» ACTIVITY: Going line by line through the data below, how many lines contain the word "agent"? Give only the number.

» GIVEN DATA:
+++
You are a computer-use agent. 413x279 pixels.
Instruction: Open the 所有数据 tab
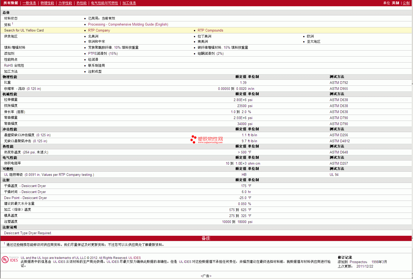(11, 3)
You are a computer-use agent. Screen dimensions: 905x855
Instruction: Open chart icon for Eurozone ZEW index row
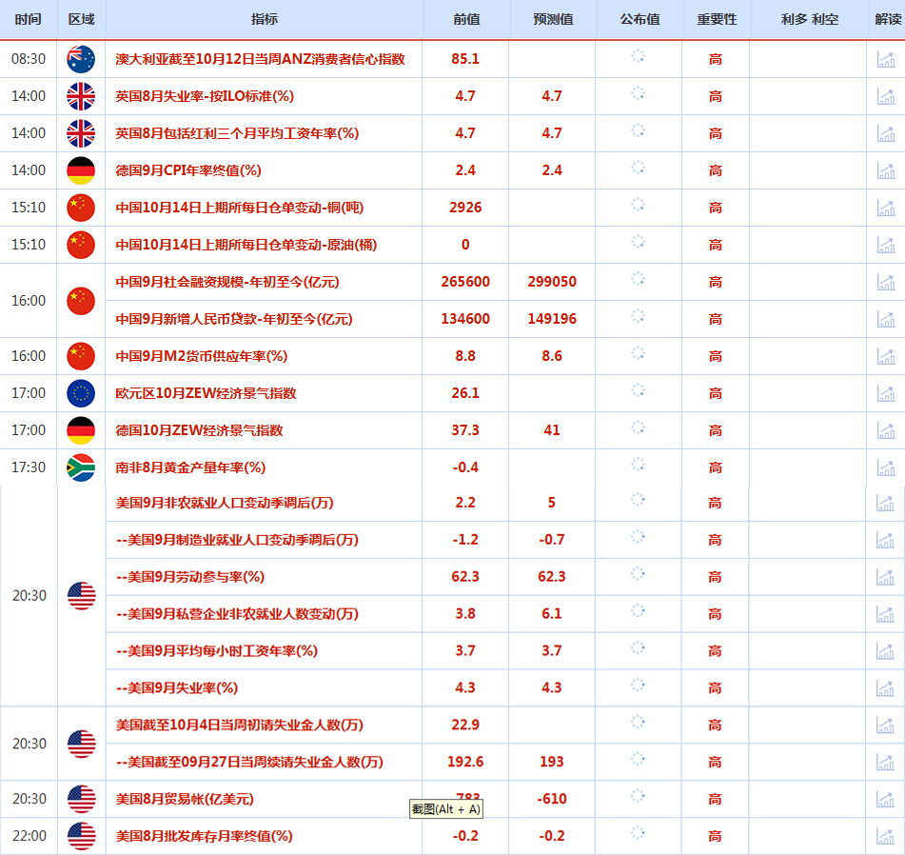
+++
» ANSWER TO THIS EXERCISE: 2